Tina entra nella resistenza con il nome di battaglia “Gabriella” e fa la staffetta della Brigata Cesare Battisti guidata da Gino Sartor. Le staffette sono essenziali alla lotta: permettono la comunicazione tra le Brigate partigiane, tra le Brigate e i Comitati di Liberazione Nazionale, tra i comandi e i distaccamenti. 

Nei primi mesi, Gabriella ha il compito di trasmettere le informazioni. La mattina va a scuola e il pomeriggio gira con la sua bicicletta per tutto il Veneto. Quando non va a scuola, arriva a percorrere fino a 100 km al giorno. Poi passa al comando regionale veneto del Corpo Volontari della Libertà, dove partecipa ai sabotaggi e alla raccolta dei rifornimenti paracadutati dagli Alleati. 

Nel dicembre del '44 inizia la lotta sindacale in difesa delle donne che lavorano nelle filande, malpagate e maltrattate, venendo anche arrestata, e poi si iscrive alla Democrazia Cristiana. La storia di Maria Romana, Milena e Tina sono solo un esempio delle migliaia di donne che hanno deciso di lottare per la Resistenza. 

Raramente hanno potuto usare le armi, anche perché non gli è stato insegnato a combattere, ma hanno creato una rete di trasporto e rifugi per uomini, cibo, armi, medicinali e vestiti. Ma soprattutto per il bene indispensabile sul campo di battaglia tanto quanto le armi: le informazioni.  

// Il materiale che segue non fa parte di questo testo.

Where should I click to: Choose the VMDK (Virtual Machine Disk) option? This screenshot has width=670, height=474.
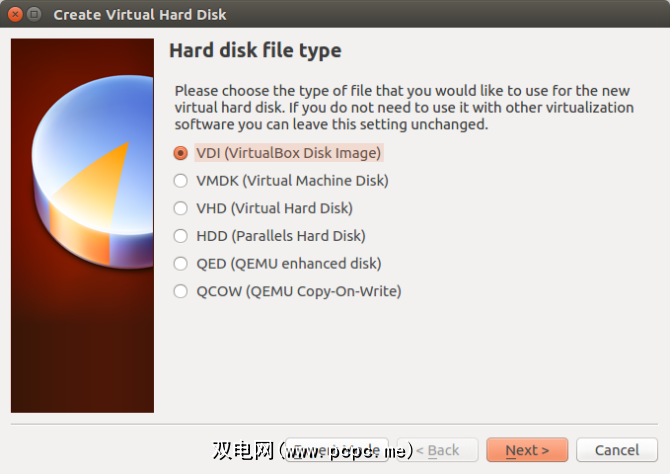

Eppure, dopo il 25 aprile queste donne sono spesso definite ‘collaboratrici’, un termine che non rende giustizia dell’importanza del lavoro che hanno compiuto e anzi lo sottovaluta. È un torto che non avviene solo a livello terminologico: quasi sempre infatti a queste donne non sarà riconosciuto un compenso in denaro come ai loro compagni uomini. 

Tutto quello che hanno fatto, però, come dimostra la ricerca storica, è una componente essenziale della Resistenza in tutto il nord e centro Italia e moltissime hanno pagato il loro impegno con la morte e le torture. Vogliamo ricordarle perché senza di loro non sarebbe stato possibile combattere per riconquistare la libertà del nostro popolo.